▶ [Quoted text]:
** BEGIN **
Model Card for IndoTaPas (MaskedLM Pre-training)

Model Details

Model Description

IndoTaPas (MaskedLM) is the foundational, pre-trained TaPas (Table Parser) model for the Indonesian language. It was pre-trained from scratch to understand the structural and semantic alignment between natural language text and tabular data in Indonesian.

The model was trained using a Masked Language Modeling (MLM) objective with Whole-Word Masking on a massive corpus of Indonesian Wikipedia text-table pairs. This model serves as a strong starting point for various tabular downstream tasks in Indonesian, such as Table Question Answering (TQA), Table Fact Verification, and Table-based Text Generation.

  • Developed by: Muhammad Rizki Syazali & Evi Yulianti
  • Model type: Table Parser (TaPas) for Masked Language Modeling
  • Language(s) (NLP): Indonesian (id)
** END **
▶ [Data rows]:
** BEGIN **
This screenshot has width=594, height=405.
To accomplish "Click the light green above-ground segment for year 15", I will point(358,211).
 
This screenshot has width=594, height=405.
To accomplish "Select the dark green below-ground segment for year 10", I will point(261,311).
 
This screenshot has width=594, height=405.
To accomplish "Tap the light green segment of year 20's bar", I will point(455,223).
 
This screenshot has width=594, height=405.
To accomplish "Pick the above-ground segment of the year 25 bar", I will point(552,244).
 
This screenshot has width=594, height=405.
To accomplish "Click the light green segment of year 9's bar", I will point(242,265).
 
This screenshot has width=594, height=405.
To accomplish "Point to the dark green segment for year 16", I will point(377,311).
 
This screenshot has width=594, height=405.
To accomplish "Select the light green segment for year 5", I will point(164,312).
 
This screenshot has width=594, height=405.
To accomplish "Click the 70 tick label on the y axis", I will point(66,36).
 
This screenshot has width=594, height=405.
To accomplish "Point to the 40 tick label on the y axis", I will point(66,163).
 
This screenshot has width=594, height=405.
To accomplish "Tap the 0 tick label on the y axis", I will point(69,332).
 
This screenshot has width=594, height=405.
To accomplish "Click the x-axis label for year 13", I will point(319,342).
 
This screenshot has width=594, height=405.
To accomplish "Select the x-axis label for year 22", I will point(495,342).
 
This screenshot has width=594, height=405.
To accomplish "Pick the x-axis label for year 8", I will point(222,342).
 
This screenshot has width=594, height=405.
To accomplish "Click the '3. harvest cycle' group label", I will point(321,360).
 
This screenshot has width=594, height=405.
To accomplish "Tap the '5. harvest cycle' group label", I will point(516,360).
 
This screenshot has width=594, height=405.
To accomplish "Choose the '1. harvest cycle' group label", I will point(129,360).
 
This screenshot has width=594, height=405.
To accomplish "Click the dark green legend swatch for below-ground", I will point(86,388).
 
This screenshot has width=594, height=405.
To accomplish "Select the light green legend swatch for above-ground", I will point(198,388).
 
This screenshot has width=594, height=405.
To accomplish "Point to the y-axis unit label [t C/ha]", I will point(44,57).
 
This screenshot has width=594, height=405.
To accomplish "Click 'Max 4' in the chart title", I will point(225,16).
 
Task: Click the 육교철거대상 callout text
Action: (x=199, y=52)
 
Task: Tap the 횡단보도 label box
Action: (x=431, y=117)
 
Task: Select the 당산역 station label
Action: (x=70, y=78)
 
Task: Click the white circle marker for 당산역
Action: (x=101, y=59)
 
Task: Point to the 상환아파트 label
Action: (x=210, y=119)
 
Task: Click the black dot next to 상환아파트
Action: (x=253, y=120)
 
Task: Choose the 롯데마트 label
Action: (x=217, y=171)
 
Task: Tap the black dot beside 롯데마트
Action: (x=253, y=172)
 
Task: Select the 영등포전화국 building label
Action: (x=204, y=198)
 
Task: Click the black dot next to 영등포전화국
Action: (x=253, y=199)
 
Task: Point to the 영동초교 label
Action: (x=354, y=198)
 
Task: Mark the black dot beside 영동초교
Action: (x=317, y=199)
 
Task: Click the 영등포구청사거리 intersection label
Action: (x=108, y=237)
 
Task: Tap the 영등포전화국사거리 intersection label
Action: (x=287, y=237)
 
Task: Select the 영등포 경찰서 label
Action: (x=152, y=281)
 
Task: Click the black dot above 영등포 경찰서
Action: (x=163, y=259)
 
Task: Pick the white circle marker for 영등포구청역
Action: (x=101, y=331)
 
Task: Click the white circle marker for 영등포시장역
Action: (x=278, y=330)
** END **
▶ [Required task A]: According to the model card, which masking strategy was used during pre-training?
▶ [Required task B]: Repeat the stretch of the model card from "Model Details" through "(NLP): Indonesian (id)".
The entries are separate material, unrelated to the model card.

▶ [Complete response A]: Whole-Word Masking, within a Masked Language Modeling (MLM) objective.

▶ [Complete response B]:
Model Details

Model Description

IndoTaPas (MaskedLM) is the foundational, pre-trained TaPas (Table Parser) model for the Indonesian language. It was pre-trained from scratch to understand the structural and semantic alignment between natural language text and tabular data in Indonesian.

The model was trained using a Masked Language Modeling (MLM) objective with Whole-Word Masking on a massive corpus of Indonesian Wikipedia text-table pairs. This model serves as a strong starting point for various tabular downstream tasks in Indonesian, such as Table Question Answering (TQA), Table Fact Verification, and Table-based Text Generation.

  • Developed by: Muhammad Rizki Syazali & Evi Yulianti
  • Model type: Table Parser (TaPas) for Masked Language Modeling
  • Language(s) (NLP): Indonesian (id)